Le matin du 18 mai, pas question de dormir un peu, de récupérer après cette nuit mouvementée : le bataillon reçoit l’ordre de quitter d’urgence Écaussines, sous la pression de l’ennemi qui vient d’y pénétrer. « La ville il y a trois jours si animée et coquette avait complètement changé d’aspect […]. Elle était vide, morte […] : les portes enfoncées, des hardes éparses traînant jusque sur les trottoirs. » Une seule halte d’une heure vers midi. « Nous n’avions pas dormi ; la fatigue se faisait lentement sentir […], avec l’appui brûlant du soleil ». Les uns s’emparent d’un vélo, les autres d’une carriole ou d’un cheval. Au cours de l’après-midi, ils traversent Mons, dont « il ne restait que des ruines fumantes ». Au soir, ils ne sont pas encore arrivés. « Toute la nuit, je marchais dans un rêve. Enfin, au jour, nous passions la frontière, nous étions chez nous, à l’abri nous semblait-il ». Ils gagnent Denain (Nord) : 80 km en deux jours, dans ces conditions, c’est presque incroyable.
Sur le territoire français, de vains espoirs de rétablissement
Le 19 mai au soir, il note : « Il va de nouveau falloir se battre […]. Je ne pensais pas que l’ennemi soit si proche ». On affecte ses mitrailleuses à la garde d’un petit pont. La ville s’est vidée de ses habitants. Les hommes de sa section peuvent se reposer à tour de rôle dans une maison abandonnée. On leur signale que 5 chars ennemis se sont infiltrés, mais sans infanterie. Ce qui étonne le sergent, c’est d’abord qu’ils aient pu parvenir en si peu de temps jusqu’à leur secteur ; mais aussi qu’au réveil, le 20 mai, après une nuit très calme, « on fasse sauter les ponts pour cinq chars égarés », et qu’on leur fasse reprendre la route, en direction sud-ouest, « au milieu de colonnes de militaires mêlés aux civils, de véhicules hétéroclites, de voitures chargées à craquer le long des routes dont les fossés s’encombraient des bagages trop lourds ». Cela sent la déroute. « Le bataillon est maintenant commandé par un capitaine (le commandant ayant disparu), un député très jeune […]. J’ai confiance en lui. » Ce capitaine, il le précise plus loin est Roger Lefèvre, qui a laissé lui aussi sur juin 40 un copieux témoignage (très littéraire), Raz-de-Marée. Au moment de partir, Lefèvre « s’aperçoit qu’on lui a volé sa capote avec tous ses documents … et son carnet de notes », où il consignait au fur et à mesure tout ce qui se passait.
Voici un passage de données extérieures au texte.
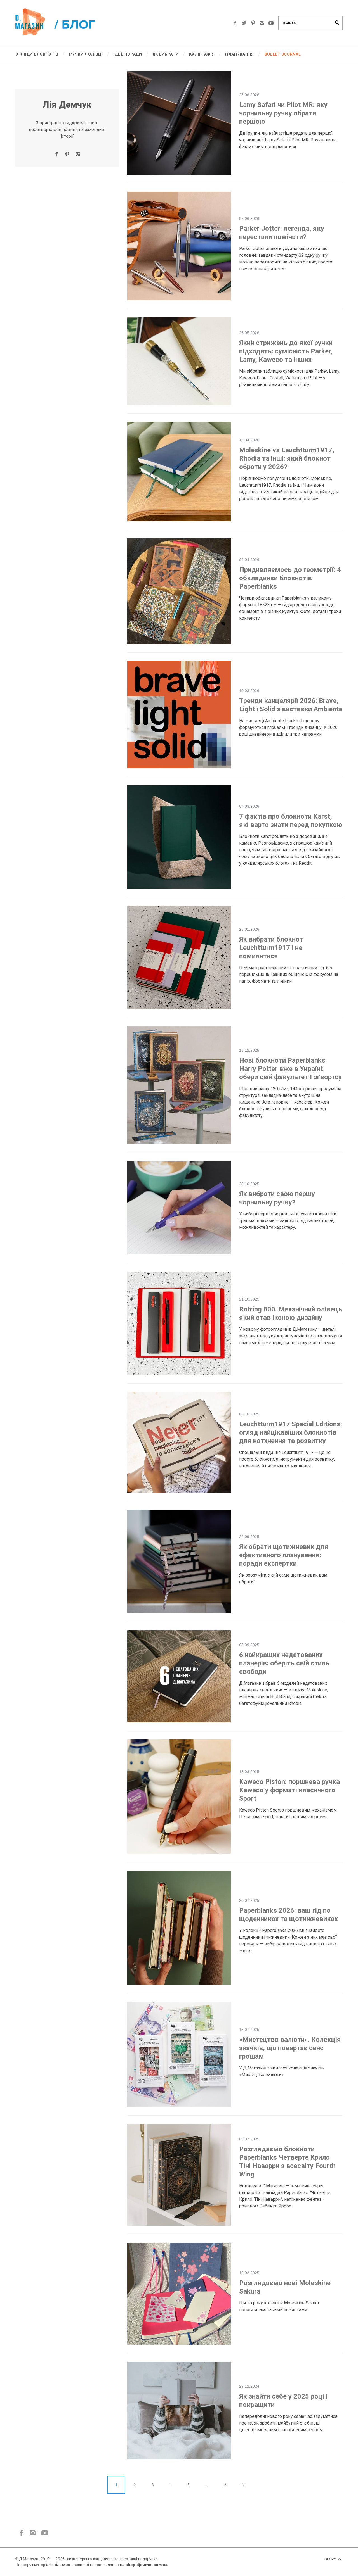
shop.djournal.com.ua (147, 2564)
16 (224, 2484)
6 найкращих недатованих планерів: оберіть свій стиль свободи (284, 1663)
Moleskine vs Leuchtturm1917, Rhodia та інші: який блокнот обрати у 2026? (286, 458)
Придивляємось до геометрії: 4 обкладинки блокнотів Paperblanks (290, 578)
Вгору (330, 2559)
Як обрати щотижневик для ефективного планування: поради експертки (283, 1555)
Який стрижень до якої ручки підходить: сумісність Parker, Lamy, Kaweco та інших (286, 351)
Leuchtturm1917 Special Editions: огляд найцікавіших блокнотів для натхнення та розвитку (290, 1432)
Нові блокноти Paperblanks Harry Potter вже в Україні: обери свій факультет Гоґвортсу (290, 1068)
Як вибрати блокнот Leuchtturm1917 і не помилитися (271, 947)
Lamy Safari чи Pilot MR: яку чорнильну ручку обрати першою (283, 113)
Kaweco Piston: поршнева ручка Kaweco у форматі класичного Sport (289, 1790)
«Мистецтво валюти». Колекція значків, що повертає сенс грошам (290, 2048)
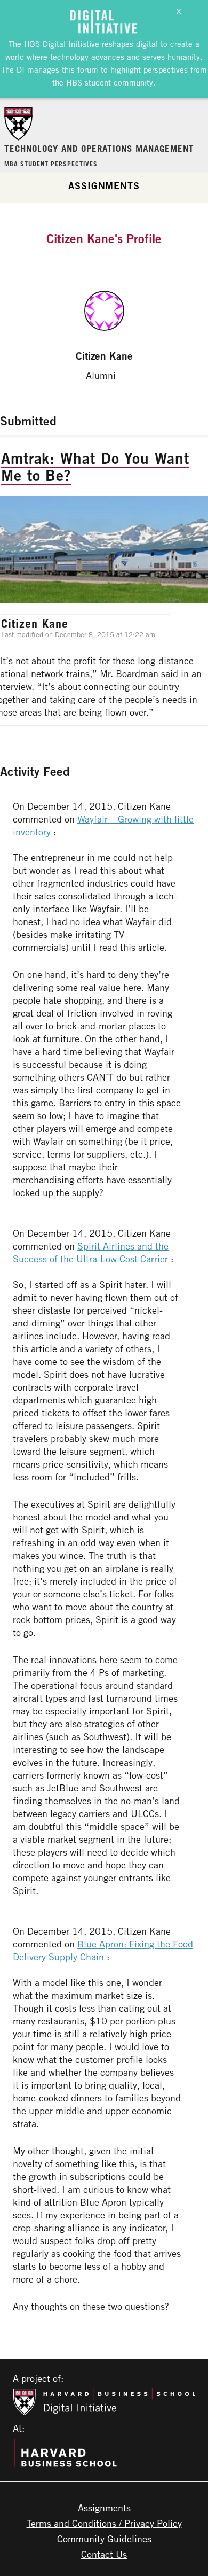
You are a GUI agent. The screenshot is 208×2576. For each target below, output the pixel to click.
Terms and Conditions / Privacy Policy (104, 2523)
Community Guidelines (104, 2538)
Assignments (104, 185)
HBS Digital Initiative (61, 44)
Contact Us (104, 2554)
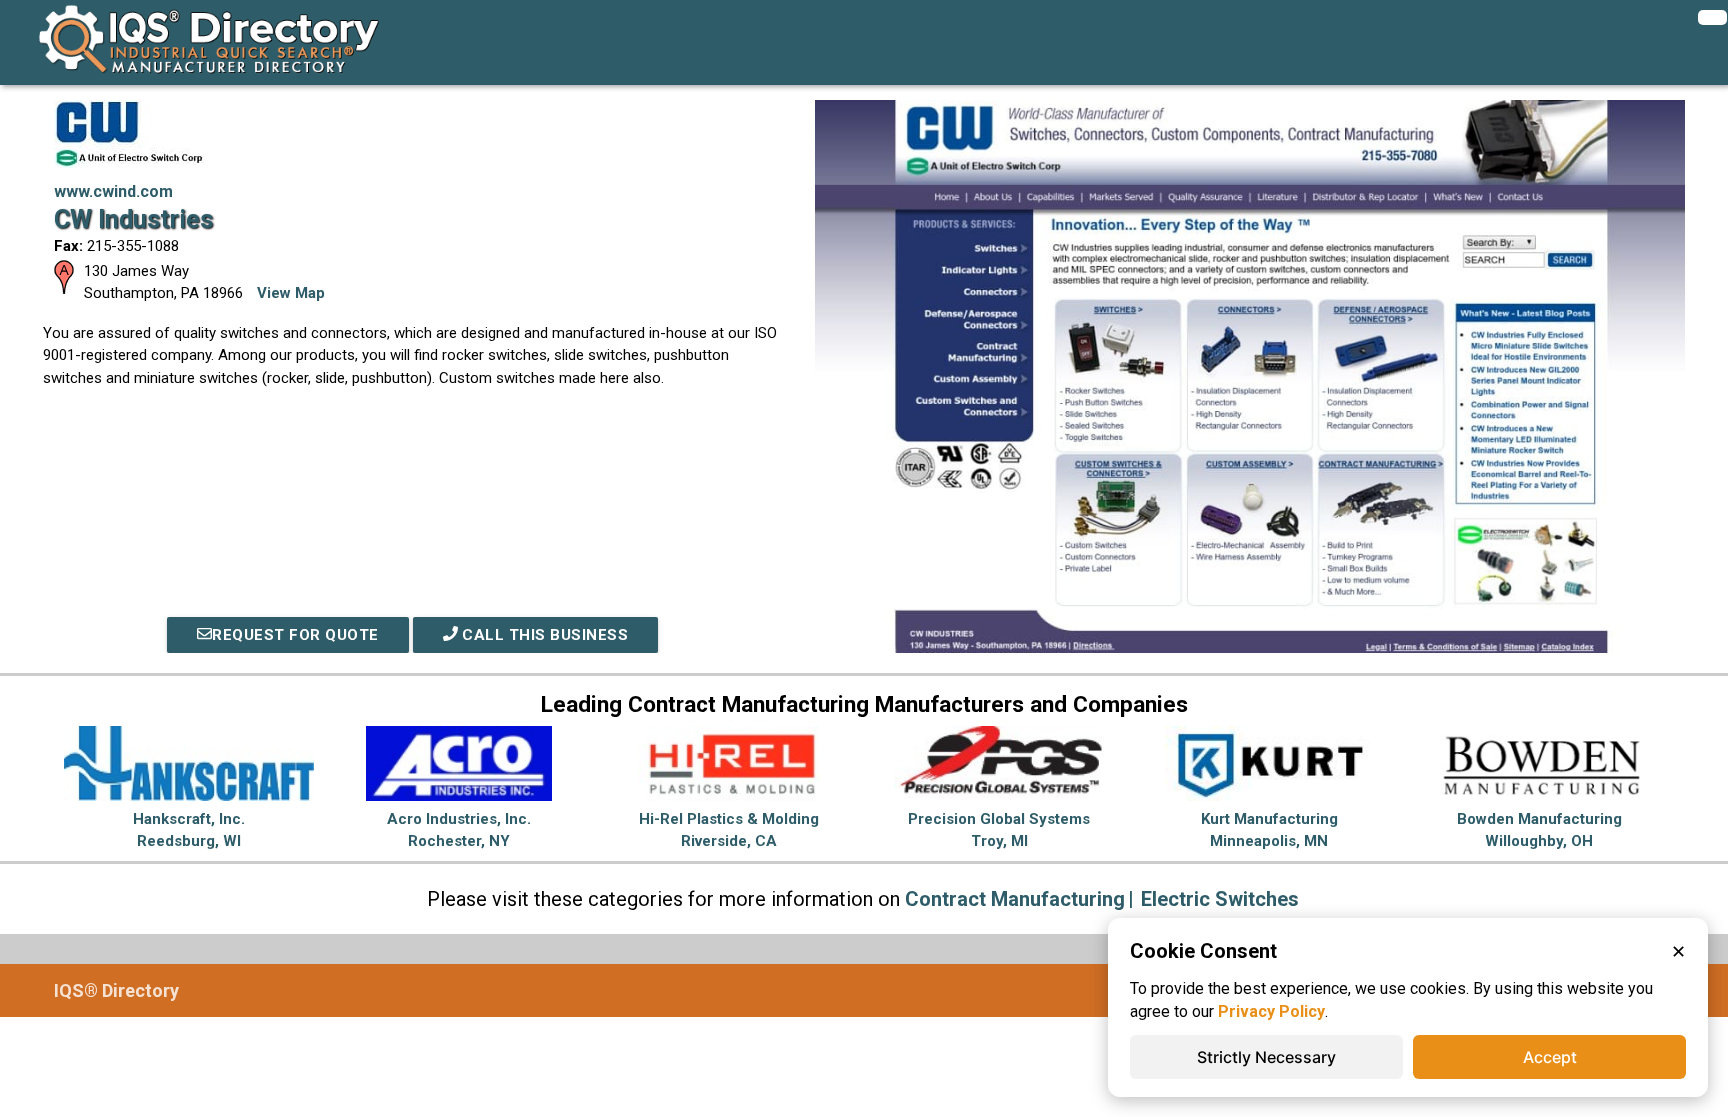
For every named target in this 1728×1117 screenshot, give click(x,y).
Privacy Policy (1271, 1011)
Pour comprendre le sens de cette marche, Roumat se fie à sa boussole, et remarque qu’on les dirige à présent vers le nord. Mauvaise nouvelle ! Cela signifie clairement qu’on a perdu l’espoir d’empêcher l’encerclement de l’armée déployée en Belgique. Ils ont pris la route de Lens (Nord, 70 km de Denain environ), où ils arrivent en fin de journée, le 22 mai. « Une caserne nous a reçus pour la nuit, nous avons même eu du pain à manger ; je me suis lavé, c’est la première fois depuis dix jours, mais je ne me suis pas rasé et la barbe me pique ».
Le 23 mai dans l’après-midi, à une quarantaine de kilomètres de Lens, ils arrivent « au Romarin », un écart de Morbecque, près de Hazebrouck (Nord). « Un jour a suffi pour nous faire tout oublier […], parce que, après les jours de peine, nous avons un répit […]. Nous avons été agréablement surpris par l’asile qui nous était offert : une grange avec beaucoup de paille dans un village coquet. » De plus, ils sont bien reçus par la population, et les caves du château voisin sont bien garnies ! Enfin, il fait la conquête d’une jolie fille, sur laquelle il compte « pour passer plus agréablement le temps ». Tous espèrent bénéficier de quelques jours de repos dans ce havre de paix, où ils commencent par passer une bonne nuit réparatrice.
Mais le lendemain 24 mai, il a déchanté. Tout d’abord, sa conquête lui a été soufflée par un adjudant ! Du coup, il se sent ridicule et se met à se demander si ce n’est pas une espionne cherchant à s’infiltrer dans leurs rangs ! Mais surtout, dans l’après-midi, ils repartent précipitamment, escortés par l’aviation ennemie qui les bombarde. Au soir, ils arrivent dans un autre village, dont ils ne savent pas le nom, « un village fraîchement abandonné », où, faute de pain, ils trouvent du moins, « à l’étal d’une boucherie, des quartiers de viande fraîche, [et] des lapins dans un clapier ». A la nuit, ils font une courte étape encore. « La terre est humide mais nous nous couchons comme un seul homme. »
Au petit matin, le 25 mai, il est encore mal réveillé quand les officiers donnent leurs instructions. Une ligne de tranchées a été creusée, un canon de 47 mis en batterie. Il y a même un blockhaus. On se déploie sur le terrain. On s’y installe. On dit que l’ennemi est proche. Pourtant tout semble tranquille.
En fin d’après-midi, le 26 mai, il n’est plus question de résister sur place. Le canon est déjà parti. L’ordre est d’abandonner la tranchée, qui a été pourtant bien aménagée. Il n’y a pas de relève. « Je crois qu’il s’agit d’un simple repli avec abandon de positions sans tirer un coup de feu ! Bizarre ! »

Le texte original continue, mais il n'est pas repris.